A forza di italianizzarsi, la Roma a vocazione offensiva s’è arenata in un catenaccio. Dietro le quinte del primo rovescio italiano di Fonseca c’è la ricerca di equilibrio in una squadra che proprio degli squilibri aveva fatto finora la propria forza. In 3 giorni, la Roma è passata dalla vittoria sfrontata a Bologna, conquistata attaccando al 94’ nonostante l’inferiorità numerica, alla sconfitta interna con l’Atalanta giocando una partita tutta difesa e (poco) contropiede. Il risultato è che per la prima volta dopo 340 giorni (l’ultima il 20 ottobre 2018 con la Spal) è rimasta senza segnare in casa.
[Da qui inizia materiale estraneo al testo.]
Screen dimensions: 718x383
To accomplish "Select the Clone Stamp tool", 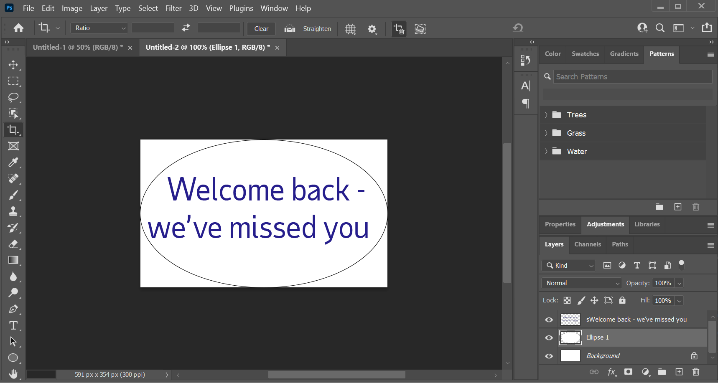I will tap(14, 211).
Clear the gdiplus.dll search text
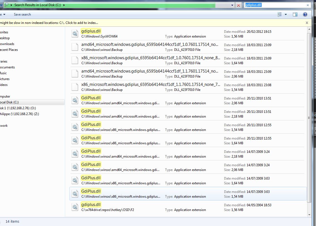 click(x=308, y=5)
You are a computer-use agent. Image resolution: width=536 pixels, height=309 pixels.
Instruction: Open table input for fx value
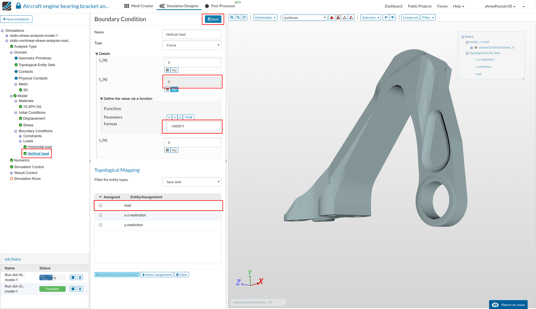coord(168,70)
Paulo Fonseca ha scelto dopo un quarto d’ora di adattarsi agli avversari anziché sfidarli rinunciando al modulo tradizionale per una difesa a tre: era andata bene una settimana fa alla Dinamo Zagabria, è andata malissimo a lui, schiantato senza appello o quasi dalla furia di un’Atalanta che su quel terreno è maestra come nessuno in Italia. Alla fine ha provato a nascondersi dietro un dito: «Noi avremmo voluto fare la stessa partita di Bologna, merito dell’Atalanta se non siamo stati capaci di un atteggiamento offensivo. Ma se avessimo sfruttato le occasioni avute sullo zero a zero…».
E in effetti per un’ora le uniche due vere palle gol le hanno avute su due ripartenze Dzeko e Zaniolo. Ma la trappola era tesa e l’ingresso nella ripresa di Zapata – in gol al quarto tocco di palla – era la tagliola disposta da Gasperini per far sua la preda. Innervosita dalla cattura (e dall’errore sotto porta di un Kalinic in versione milanista) al punto da confezionare una frittata collettiva al 90’, con sonno profondo di mezza difesa, per il raddoppio di De Roon. E pensare che Fonseca alla vigilia aveva avvertito sul rischio di cedere all’entusiasmo: «Non abbiamo fatto nulla, spero che la squadra lo capisca». Niente da fare.
Deluso chi a Trigoria desiderava ardentemente una rivincita sportiva su quel Gasperini che per settimane in estate s’era lasciato corteggiare dall’idea di allenare la Roma per poi scomparire in un silenzio di ghiaccio. «Abbiamo avuto una superiorità netta», alla fine ghignava l’allenatore atalantino, che il gran rifiuto l’ha spiegato con i sentimenti: «La Roma affascinava tantissimo, ma andare via era impossibile, sarebbe stato di una ingratitudine esagerata, qui era la stagione della vita». Per l’Atalanta è la terza vittoria in tre trasferte, dove non perde da 9 partite, con il sorpasso proprio sui giallorossi. Abbastanza per alimentare il sospetto che, più che per motivi di cuore, preferendo Bergamo a Roma Gasperini abbia scelto semplicemente la squadra più forte.